--- PARTS OF THE EXERCISE ---
A) In the heart text, rewrite the paragraph beginning "The picture shows your heart's four valves" as a short list that keeps its main facts.
B) According to the heart text, why is one part of the septum called the ventricular or interventricular septum? Answer in one to three sentences.

The right and left sides of your heart are divided by an internal wall of tissue called the septum. The area of the septum that divides the atria (the two upper chambers of your heart) is called the atrial or interatrial septum.
The area of the septum that divides the ventricles (the two lower chambers of your heart) is called the ventricular or interventricular septum.

Heart Chambers

The picture shows the inside of your heart and how it's divided into four chambers. The two upper chambers of your heart are called atria. The atria receive and collect blood.
The two lower chambers of your heart are called ventricles. The ventricles pump blood out of your heart into the circulatory system to other parts of your body.

Heart Valves

The picture shows your heart's four valves. Shown counterclockwise in the picture, the valves include the aortic (ay-OR-tik) valve, the tricuspid (tri-CUSS-pid) valve, the pulmonary valve, and the mitral (MI-trul) valve.

Blood Flow

The arrows in the drawing show the direction that blood flows through your heart. The light blue arrows show that blood enters the right atrium of your heart from the superior and inferior vena cavae.

--- SOURCE DATA ---
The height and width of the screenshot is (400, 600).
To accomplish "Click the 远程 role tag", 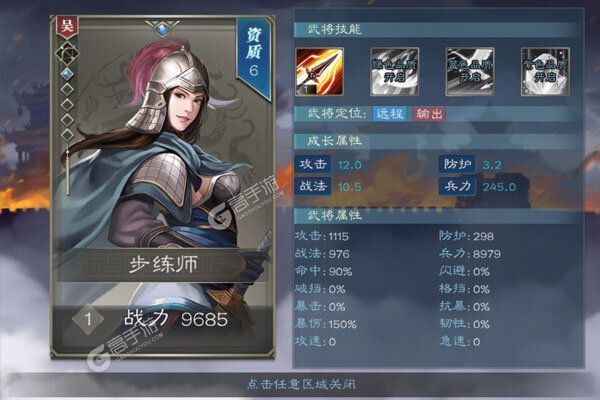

--- ANSWER SECTION ---
A)
The heart's four valves, in counterclockwise order in the picture:
- Aortic (ay-OR-tik) valve
- Tricuspid (tri-CUSS-pid) valve
- Pulmonary valve
- Mitral (MI-trul) valve

B) It gets that name because it is the area of the septum that divides the ventricles, the two lower chambers of the heart.